Subordinate employees are the ones who support management, thus a high quality workforce is required for management and the business to achieve success. As parts of a team and individuals, all employees must utilize each others’ strengths to overcome weaknesses. Improving the individual performance of employees, as well as the group dynamics, requires an understanding of these strengths and weaknesses. This starts will gathering information on the performance of employees then working to bolster the skills and capacity of individuals as well as to improve the group dynamics of the work environment.
Employee evaluations are useful tools when it comes to understanding how well an individual performance impacts the workplace. Although the rate of success when it comes to measuring certain tasks is important, a manager would be unwise if he or she failed to explore how well a subordinate engages his or her coworkers. Beyond the measurable output of individuals, employees function as part of a larger collective, thus an employee’s ability to get along with others is also important, because every role within the business supports all others. As such, understanding the true role of each employee is the first step in improving job performance.
The group dynamics revolve around the abilities of all employees to successfully work as a single effort; however, it also requires individuals to play their roles in the group. Although an individual may perform weakly at times, their role in the workplace goes beyond assigned tasks. Removing an employee from a position based solely on a somewhat weak performance can negatively impact the group dynamics and this will undermine efforts to improve overall performance. Consequently, leaders must understand how employees influence each other as well as what tasks best fit their true role in the business community.
Meanwhile, employees can also be encouraged to improve their performance through incentives. If management over focuses on the needs and wants of individuals, however, it becomes far more difficult to appease the interests of employees, thus the performance of all employees could suffer. Recognizing the importance of focusing on the group dynamics of employees with incentives designed to appease the group and its leadership is important, because it helps businesses effectively respond to the interests of employees. Addressing the interests of the group can very successfully mitigate the need to consider the interests of every single employee when looking for improved performance.
On the other hand, over simplifying the interests of employees based on their group membership can create harmful biases.
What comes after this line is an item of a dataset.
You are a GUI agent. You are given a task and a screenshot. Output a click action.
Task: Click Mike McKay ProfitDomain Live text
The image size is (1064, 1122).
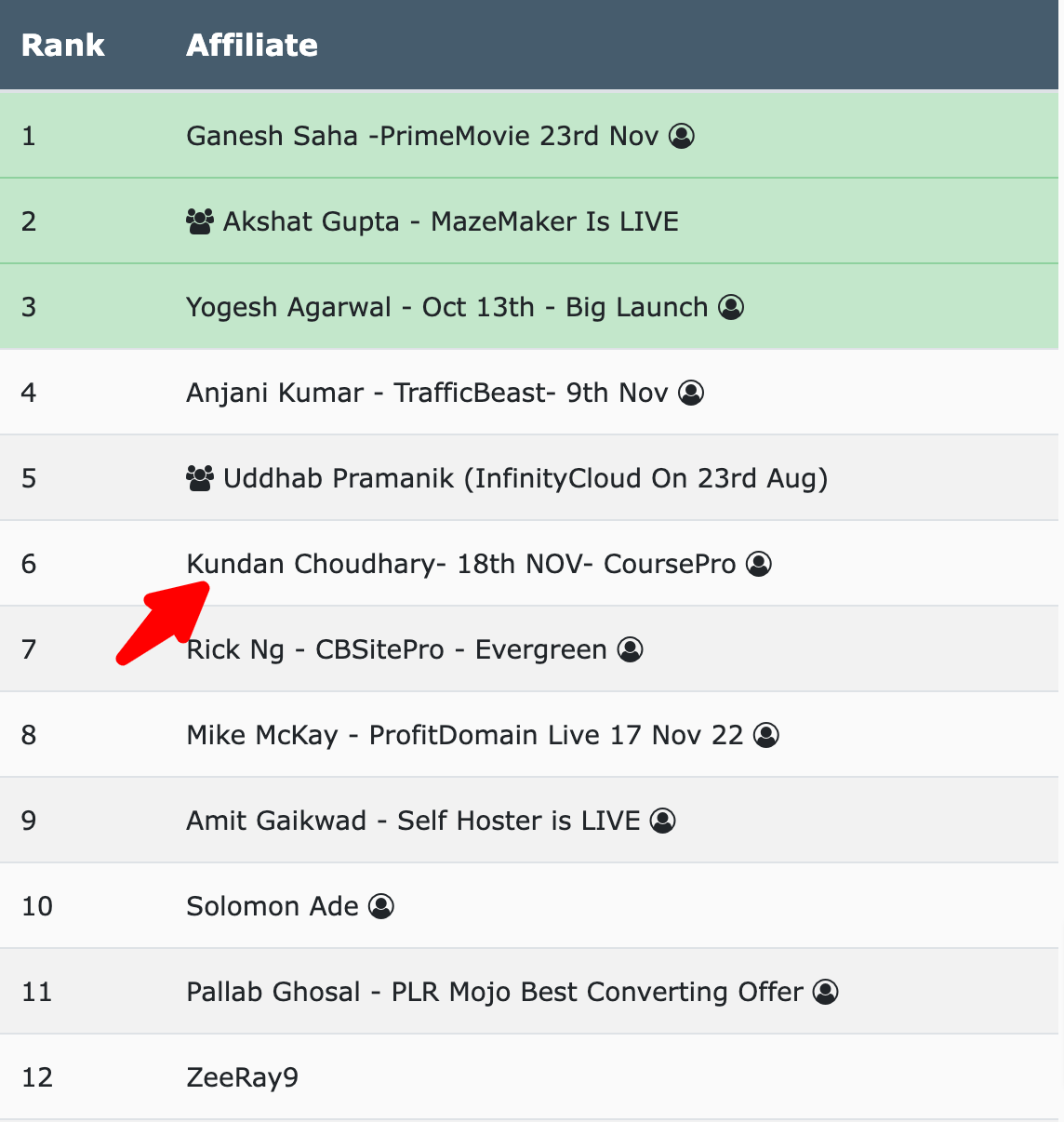pos(465,735)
Looking down on subordinates, management can misgauge the concerns and interests of certain individuals, because they look at workers as a single group. Ignoring the differences between subcultures within the workplace can be a serious misstep as applying an ineffective incentive or consequence across all employees will be costly in terms of money, productivity, and employer-employee relations. When the goal is improved performance, understanding the group dynamics also means recognizing the various subcultures found within a work environment may not respond to incentives in the same way.
Although it is still equally, if not more, important to work on their ability to serve a specific role in the group and offer group incentives, employers should also work to train individual employees where they are weak. Workers, who lack the skills or accuracy needed to be successful in their positions, might benefit from a little personal attention. Through mentoring and retraining, weak employees can be improved. A business, which fails to support workers, is likely to see weak work performance due to little commitment and mistakes. Because otherwise quality employees can be lost when employers neglect individual needs, a little personal attention once and awhile can do a lot to renew an individual’s fortitude.
Furthermore, the daily grind of the workday can be quite taxing in terms of mental and emotional exhaustion. Granted, the workday is for getting work done, but the human brain tends to wander when it is uninterested. As a consequence, employees may complete their tasks for the day, but their performance in terms of efficiency, accuracy, and creative problem solving may also suffer. Accordingly, they will not be encouraged to go beyond their duties to help improve their job performance and business operations. Shaking up the workday is, therefore, another extremely effective way to motivate employees, especially those with very tedious roles.
Increasing employee performance begins with gathering data. While an effort to address the group dynamics will lead to results, individual attention is equally as important. Just as workplace development and training create improved performance, showing employees they are valuable is a necessity, if productivity is expected to rise. Threatening employees or setting higher standards can be successful at times, yet continued success revolves around supporting employees. People are successful, because they can exploit their strengths, while leaders are successful, because they can exploit the strengths of others Moreover, the goal of improving job performance is best served by pursuing a better understanding of the human dynamics involved in the workplace.